If you are turning it, you need $a+\frac{b}{2}\le 15\sqrt{2}$.
If it slides straight in, at an angle $\theta$, then $\frac{a}{15}=\cos\theta=\frac{15}{b}$, so $15^2\ge ab$. I think, in this case, $\theta$ is at least $45^\circ$, so $a\le b/2$.

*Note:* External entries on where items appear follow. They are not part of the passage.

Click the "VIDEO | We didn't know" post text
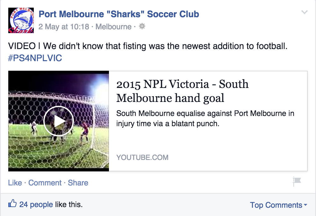Viewport: 316px width, 216px height. point(148,46)
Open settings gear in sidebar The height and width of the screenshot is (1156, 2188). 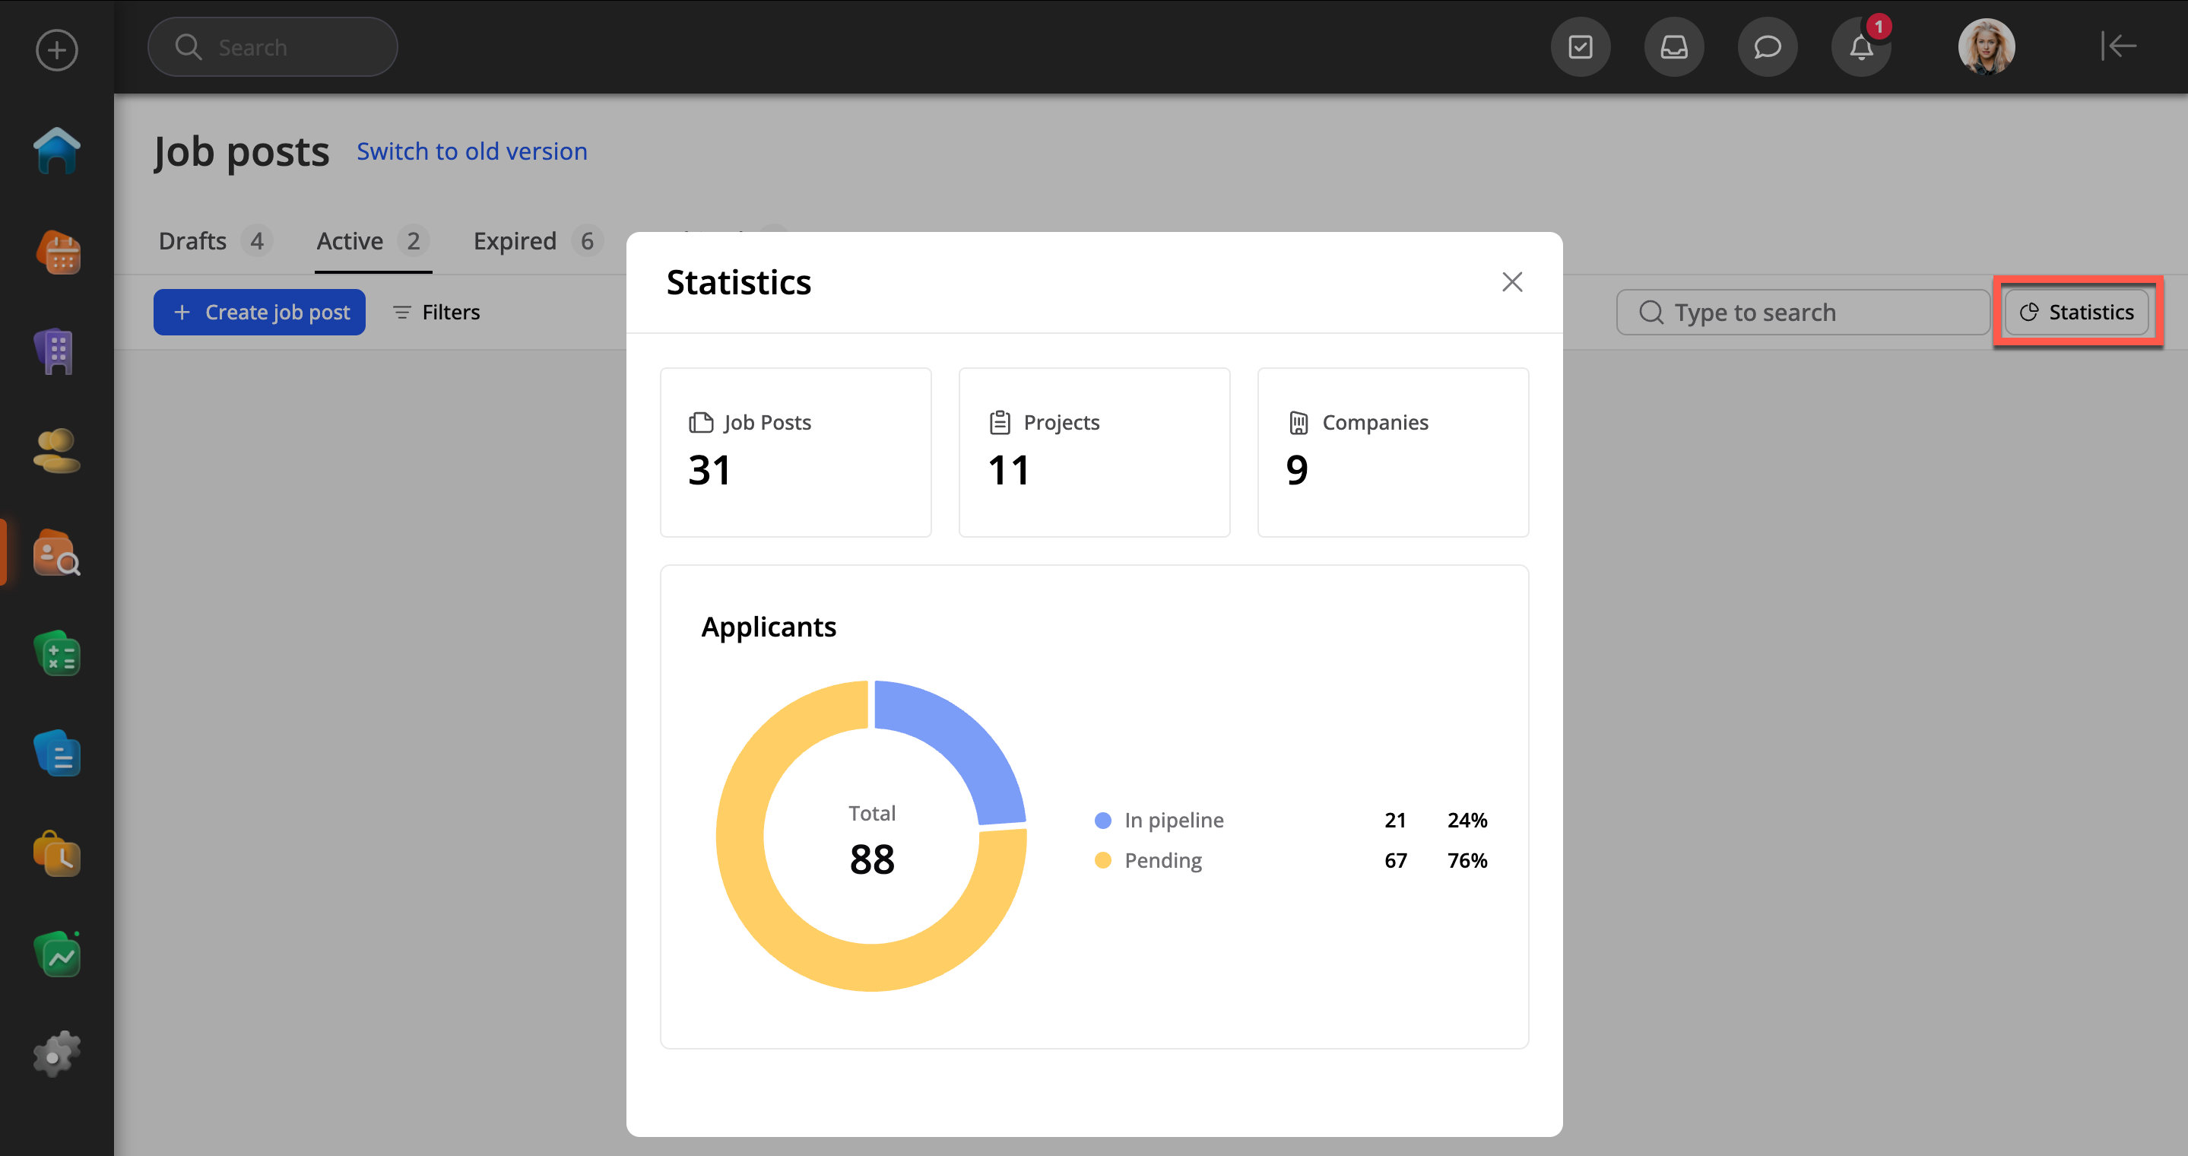(x=57, y=1055)
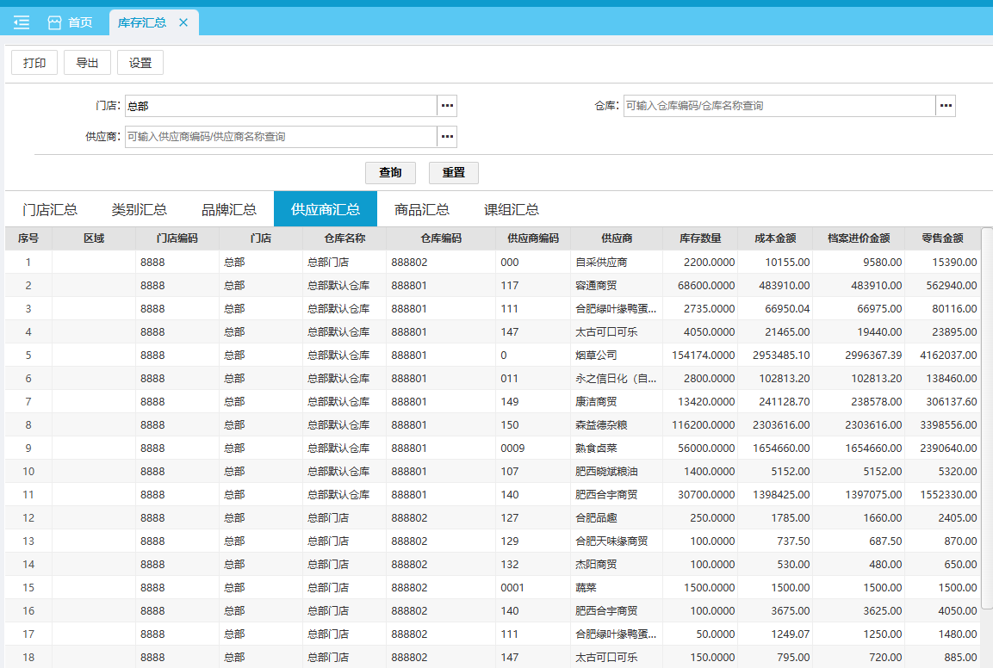Switch to the 类别汇总 tab
Viewport: 993px width, 668px height.
click(x=139, y=209)
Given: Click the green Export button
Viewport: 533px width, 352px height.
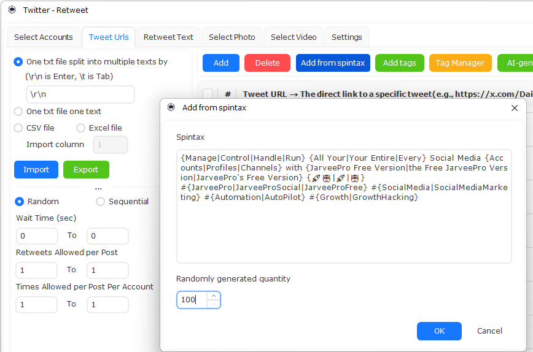Looking at the screenshot, I should (86, 170).
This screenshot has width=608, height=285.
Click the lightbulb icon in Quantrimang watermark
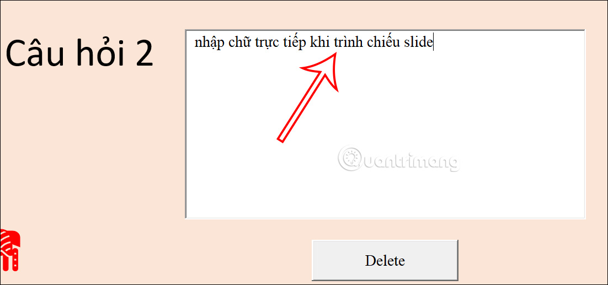350,158
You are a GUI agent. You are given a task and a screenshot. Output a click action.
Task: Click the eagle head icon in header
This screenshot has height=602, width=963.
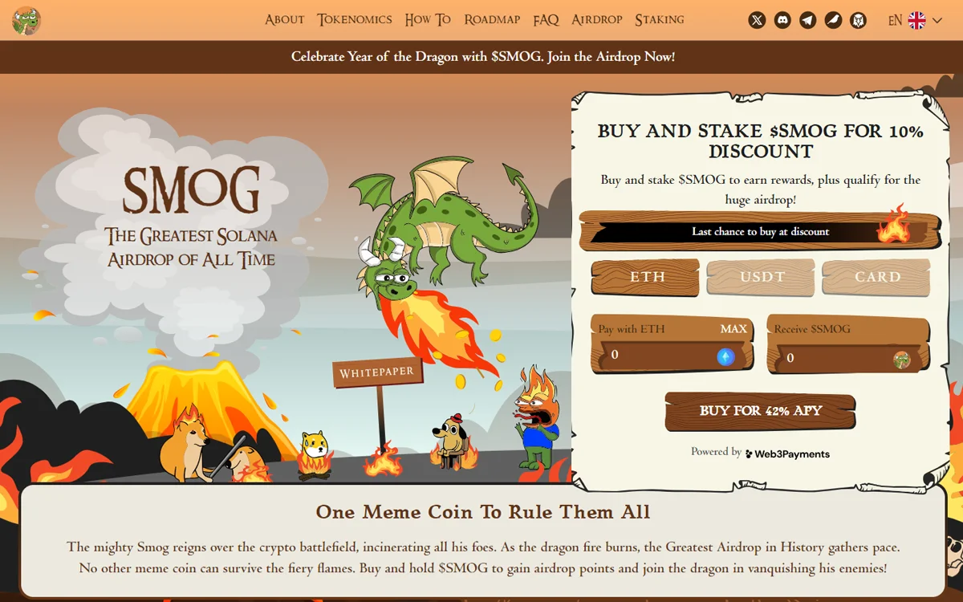(x=859, y=20)
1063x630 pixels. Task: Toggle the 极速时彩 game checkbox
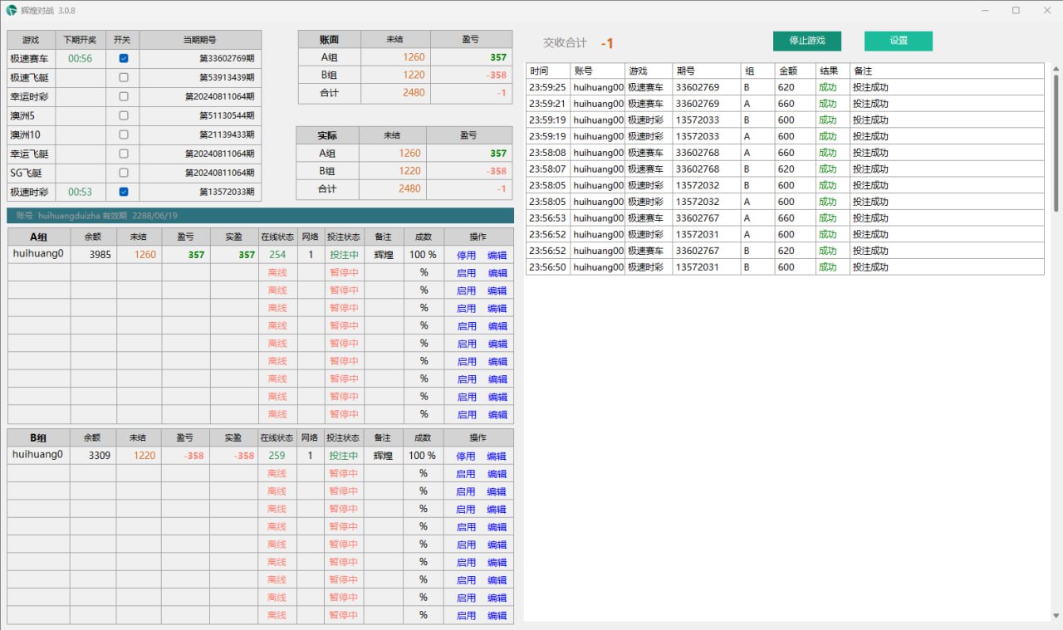[x=123, y=192]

If you turn it, I think the tightest point is at $45^\circ$. Let the right-hand third of the cabinet be $ABCD$, with the hinge of the door at $A$, and the back of the cabinet $CD$. At the tightest point, your rectangle $PQRS$ has $P$ on $CD$, $Q$ on $BC$ and $PC=QC$. The midpoint of $RS$ is at $A$. Let $T$ be the midpoint of $PQ$. The diagonal $AC = AT+TC = a + PT = \frac{a+b}{2}\le 15\sqrt{2}$

If you don't turn it, but slide it in from the side, you don't worry about $45^\circ$. The tightest point is now when $P$ reaches the back wall, $Q$ has just reached $B$, and $RS$ is jammed against the hinge $A$. The rectangle is at an angle $\theta$, where $\cos\theta=\frac{a}{15}=\frac{15}{b}$, so $ab=15^2$ or smaller. But, as I said, $\theta$ must be more than $45^\circ$, so $\frac{a}{b}=\cos^2\theta<\frac{1}{2}$.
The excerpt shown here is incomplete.